*Task goal*: Copy the stretch of lines from the one containing "This screenshot has height=896, width=1364." through the one containing "pos(203,651)", unchanged.

-- START OF Material for the task --

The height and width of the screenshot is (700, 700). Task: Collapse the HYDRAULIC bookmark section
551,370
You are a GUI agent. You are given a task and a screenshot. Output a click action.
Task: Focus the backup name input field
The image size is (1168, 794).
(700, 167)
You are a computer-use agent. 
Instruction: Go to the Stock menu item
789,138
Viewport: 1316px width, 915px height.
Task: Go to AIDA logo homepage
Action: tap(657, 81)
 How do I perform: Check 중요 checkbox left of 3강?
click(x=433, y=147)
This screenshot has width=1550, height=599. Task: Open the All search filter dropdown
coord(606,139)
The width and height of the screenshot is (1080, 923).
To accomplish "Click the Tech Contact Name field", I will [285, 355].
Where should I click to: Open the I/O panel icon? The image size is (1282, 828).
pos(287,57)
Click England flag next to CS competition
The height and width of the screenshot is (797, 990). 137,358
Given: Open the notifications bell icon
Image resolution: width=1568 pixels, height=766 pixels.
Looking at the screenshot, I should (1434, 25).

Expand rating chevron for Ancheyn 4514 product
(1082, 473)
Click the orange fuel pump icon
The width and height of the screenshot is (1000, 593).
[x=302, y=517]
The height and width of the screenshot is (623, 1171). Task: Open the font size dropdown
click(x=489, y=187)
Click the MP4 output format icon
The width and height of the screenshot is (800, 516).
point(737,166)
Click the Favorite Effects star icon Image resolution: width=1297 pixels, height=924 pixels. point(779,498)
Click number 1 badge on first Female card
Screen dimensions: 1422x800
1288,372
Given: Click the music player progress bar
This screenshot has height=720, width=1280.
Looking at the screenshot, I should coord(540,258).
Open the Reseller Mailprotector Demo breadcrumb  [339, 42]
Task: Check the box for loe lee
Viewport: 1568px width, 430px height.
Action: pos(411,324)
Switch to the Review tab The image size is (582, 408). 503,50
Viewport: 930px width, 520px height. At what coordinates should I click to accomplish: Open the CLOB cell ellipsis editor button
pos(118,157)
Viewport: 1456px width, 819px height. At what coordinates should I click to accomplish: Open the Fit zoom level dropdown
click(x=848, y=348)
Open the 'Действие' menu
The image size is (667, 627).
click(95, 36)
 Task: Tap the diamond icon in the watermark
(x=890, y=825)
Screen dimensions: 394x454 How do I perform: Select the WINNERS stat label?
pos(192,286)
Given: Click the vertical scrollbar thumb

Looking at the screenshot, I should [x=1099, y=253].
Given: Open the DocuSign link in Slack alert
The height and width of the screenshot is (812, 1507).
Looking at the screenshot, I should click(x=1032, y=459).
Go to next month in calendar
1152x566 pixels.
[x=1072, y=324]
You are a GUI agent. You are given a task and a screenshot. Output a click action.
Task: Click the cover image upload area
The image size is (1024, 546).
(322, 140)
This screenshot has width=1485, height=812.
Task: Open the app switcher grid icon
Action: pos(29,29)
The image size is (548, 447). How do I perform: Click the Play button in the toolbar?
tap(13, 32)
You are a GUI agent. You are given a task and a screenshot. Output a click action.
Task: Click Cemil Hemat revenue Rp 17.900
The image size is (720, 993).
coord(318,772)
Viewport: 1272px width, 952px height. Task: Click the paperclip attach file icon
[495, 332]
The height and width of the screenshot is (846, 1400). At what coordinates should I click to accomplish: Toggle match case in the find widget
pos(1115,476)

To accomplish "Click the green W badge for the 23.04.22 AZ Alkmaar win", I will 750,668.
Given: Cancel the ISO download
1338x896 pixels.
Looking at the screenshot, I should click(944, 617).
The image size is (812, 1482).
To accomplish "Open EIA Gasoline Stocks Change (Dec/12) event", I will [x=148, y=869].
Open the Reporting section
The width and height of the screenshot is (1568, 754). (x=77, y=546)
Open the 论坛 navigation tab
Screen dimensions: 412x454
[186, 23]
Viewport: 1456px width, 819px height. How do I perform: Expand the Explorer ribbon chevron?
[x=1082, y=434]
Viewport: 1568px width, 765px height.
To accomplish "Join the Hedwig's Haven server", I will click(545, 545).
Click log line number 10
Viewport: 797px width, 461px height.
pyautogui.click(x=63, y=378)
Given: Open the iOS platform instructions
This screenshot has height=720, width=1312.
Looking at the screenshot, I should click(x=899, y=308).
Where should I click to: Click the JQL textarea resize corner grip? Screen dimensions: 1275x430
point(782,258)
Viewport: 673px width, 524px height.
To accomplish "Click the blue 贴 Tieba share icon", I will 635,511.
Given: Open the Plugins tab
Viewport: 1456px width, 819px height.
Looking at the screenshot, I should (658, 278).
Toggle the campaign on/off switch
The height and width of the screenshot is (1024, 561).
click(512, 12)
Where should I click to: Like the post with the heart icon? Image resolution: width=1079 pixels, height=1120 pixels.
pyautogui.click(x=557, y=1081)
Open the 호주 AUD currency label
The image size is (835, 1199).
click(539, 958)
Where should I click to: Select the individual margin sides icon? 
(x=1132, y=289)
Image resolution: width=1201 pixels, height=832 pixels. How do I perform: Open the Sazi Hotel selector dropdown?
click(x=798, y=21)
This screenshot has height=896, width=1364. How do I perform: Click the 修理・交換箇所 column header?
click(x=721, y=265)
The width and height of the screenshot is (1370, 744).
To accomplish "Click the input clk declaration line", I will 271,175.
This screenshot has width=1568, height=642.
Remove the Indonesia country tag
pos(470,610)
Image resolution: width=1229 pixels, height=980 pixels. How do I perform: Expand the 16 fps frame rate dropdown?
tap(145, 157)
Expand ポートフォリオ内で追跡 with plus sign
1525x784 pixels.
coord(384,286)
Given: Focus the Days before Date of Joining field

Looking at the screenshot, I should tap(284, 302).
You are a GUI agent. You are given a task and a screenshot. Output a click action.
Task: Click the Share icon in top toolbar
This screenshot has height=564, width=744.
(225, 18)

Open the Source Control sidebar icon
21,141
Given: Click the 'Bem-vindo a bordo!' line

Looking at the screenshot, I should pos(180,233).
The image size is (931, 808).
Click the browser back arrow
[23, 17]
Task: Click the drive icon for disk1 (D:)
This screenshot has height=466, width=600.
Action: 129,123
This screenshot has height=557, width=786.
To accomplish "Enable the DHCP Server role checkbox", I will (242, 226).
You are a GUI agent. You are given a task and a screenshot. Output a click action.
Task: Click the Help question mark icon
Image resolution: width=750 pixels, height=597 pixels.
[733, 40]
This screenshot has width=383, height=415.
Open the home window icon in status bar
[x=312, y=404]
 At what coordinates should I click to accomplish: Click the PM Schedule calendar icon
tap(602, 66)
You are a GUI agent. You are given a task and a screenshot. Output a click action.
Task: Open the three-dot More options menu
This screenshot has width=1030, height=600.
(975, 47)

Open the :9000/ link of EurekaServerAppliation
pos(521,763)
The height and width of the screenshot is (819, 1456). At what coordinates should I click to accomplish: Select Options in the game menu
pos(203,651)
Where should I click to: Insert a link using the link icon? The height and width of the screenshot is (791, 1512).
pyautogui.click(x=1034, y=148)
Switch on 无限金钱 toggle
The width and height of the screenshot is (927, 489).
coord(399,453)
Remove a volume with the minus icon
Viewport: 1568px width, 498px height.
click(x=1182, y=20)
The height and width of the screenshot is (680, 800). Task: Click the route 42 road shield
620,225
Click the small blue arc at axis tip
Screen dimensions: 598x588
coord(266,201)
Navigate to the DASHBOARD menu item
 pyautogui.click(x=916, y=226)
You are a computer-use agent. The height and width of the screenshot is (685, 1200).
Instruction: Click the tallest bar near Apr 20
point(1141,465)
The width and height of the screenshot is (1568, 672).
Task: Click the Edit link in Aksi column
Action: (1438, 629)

-- END OF Material for the task --

*Problem solution*:
This screenshot has height=896, width=1364. How do I perform: Click the 修理・交換箇所 column header?
click(x=721, y=265)
The width and height of the screenshot is (1370, 744).
To accomplish "Click the input clk declaration line", I will 271,175.
This screenshot has width=1568, height=642.
Remove the Indonesia country tag
pos(470,610)
Image resolution: width=1229 pixels, height=980 pixels. How do I perform: Expand the 16 fps frame rate dropdown?
tap(145, 157)
Expand ポートフォリオ内で追跡 with plus sign
1525x784 pixels.
coord(384,286)
Given: Focus the Days before Date of Joining field

Looking at the screenshot, I should tap(284, 302).
You are a GUI agent. You are given a task and a screenshot. Output a click action.
Task: Click the Share icon in top toolbar
This screenshot has height=564, width=744.
(225, 18)

Open the Source Control sidebar icon
21,141
Given: Click the 'Bem-vindo a bordo!' line

Looking at the screenshot, I should pos(180,233).
The image size is (931, 808).
Click the browser back arrow
[23, 17]
Task: Click the drive icon for disk1 (D:)
This screenshot has height=466, width=600.
Action: 129,123
This screenshot has height=557, width=786.
To accomplish "Enable the DHCP Server role checkbox", I will (242, 226).
You are a GUI agent. You are given a task and a screenshot. Output a click action.
Task: Click the Help question mark icon
Image resolution: width=750 pixels, height=597 pixels.
[733, 40]
This screenshot has width=383, height=415.
Open the home window icon in status bar
[x=312, y=404]
 At what coordinates should I click to accomplish: Click the PM Schedule calendar icon
tap(602, 66)
You are a GUI agent. You are given a task and a screenshot. Output a click action.
Task: Open the three-dot More options menu
This screenshot has width=1030, height=600.
(975, 47)

Open the :9000/ link of EurekaServerAppliation
pos(521,763)
The height and width of the screenshot is (819, 1456). At what coordinates should I click to accomplish: Select Options in the game menu
pos(203,651)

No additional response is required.